◆ Aufgabenbeschreibung
Wiederhole die Einträge zeichengetreu vom Anfang bis einschließlich der Zeile, die „[1063, 123]“ enthält.

[Einträge aus einem Datensatz]
------------------------------

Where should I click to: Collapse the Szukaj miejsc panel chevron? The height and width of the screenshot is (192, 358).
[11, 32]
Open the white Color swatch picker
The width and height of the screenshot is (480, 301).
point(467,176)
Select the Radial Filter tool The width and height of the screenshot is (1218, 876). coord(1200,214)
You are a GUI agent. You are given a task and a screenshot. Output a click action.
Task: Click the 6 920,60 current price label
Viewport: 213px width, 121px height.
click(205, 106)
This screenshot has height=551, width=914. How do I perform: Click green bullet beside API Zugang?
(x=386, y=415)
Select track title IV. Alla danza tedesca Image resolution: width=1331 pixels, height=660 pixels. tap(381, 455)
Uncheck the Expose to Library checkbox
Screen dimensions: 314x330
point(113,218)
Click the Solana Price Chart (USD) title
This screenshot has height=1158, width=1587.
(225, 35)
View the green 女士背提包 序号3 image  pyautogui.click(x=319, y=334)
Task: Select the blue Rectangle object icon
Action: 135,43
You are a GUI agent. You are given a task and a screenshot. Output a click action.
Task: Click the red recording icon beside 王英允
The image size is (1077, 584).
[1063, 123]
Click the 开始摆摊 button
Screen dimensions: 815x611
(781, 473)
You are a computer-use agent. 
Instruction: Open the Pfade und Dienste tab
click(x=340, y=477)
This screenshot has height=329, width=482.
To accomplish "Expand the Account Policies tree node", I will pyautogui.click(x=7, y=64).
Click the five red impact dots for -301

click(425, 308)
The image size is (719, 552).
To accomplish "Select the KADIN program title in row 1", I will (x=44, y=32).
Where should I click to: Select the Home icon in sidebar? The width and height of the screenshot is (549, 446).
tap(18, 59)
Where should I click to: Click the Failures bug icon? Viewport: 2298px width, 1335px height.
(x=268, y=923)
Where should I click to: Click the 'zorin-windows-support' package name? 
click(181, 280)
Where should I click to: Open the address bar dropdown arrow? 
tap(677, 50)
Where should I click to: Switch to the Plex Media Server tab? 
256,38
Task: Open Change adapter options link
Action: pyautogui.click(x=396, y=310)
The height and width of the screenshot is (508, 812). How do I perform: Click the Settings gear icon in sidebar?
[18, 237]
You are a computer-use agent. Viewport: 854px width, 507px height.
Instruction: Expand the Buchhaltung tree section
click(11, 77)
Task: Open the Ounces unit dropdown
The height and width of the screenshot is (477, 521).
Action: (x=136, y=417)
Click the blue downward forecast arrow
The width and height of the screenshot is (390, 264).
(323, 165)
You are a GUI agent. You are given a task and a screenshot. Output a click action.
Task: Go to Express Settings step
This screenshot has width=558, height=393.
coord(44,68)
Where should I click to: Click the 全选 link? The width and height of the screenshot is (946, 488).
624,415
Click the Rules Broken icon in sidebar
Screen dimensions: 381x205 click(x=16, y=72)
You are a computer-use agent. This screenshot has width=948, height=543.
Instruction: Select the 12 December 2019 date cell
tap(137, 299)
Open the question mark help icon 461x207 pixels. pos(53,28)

------------------------------

◆ Erledigte Aufgabe
Where should I click to: Collapse the Szukaj miejsc panel chevron? The height and width of the screenshot is (192, 358).
[11, 32]
Open the white Color swatch picker
The width and height of the screenshot is (480, 301).
point(467,176)
Select the Radial Filter tool The width and height of the screenshot is (1218, 876). coord(1200,214)
You are a GUI agent. You are given a task and a screenshot. Output a click action.
Task: Click the 6 920,60 current price label
Viewport: 213px width, 121px height.
click(205, 106)
This screenshot has height=551, width=914. How do I perform: Click green bullet beside API Zugang?
(x=386, y=415)
Select track title IV. Alla danza tedesca Image resolution: width=1331 pixels, height=660 pixels. tap(381, 455)
Uncheck the Expose to Library checkbox
Screen dimensions: 314x330
point(113,218)
Click the Solana Price Chart (USD) title
This screenshot has height=1158, width=1587.
(225, 35)
View the green 女士背提包 序号3 image  pyautogui.click(x=319, y=334)
Task: Select the blue Rectangle object icon
Action: 135,43
You are a GUI agent. You are given a task and a screenshot. Output a click action.
Task: Click the red recording icon beside 王英允
The image size is (1077, 584).
[1063, 123]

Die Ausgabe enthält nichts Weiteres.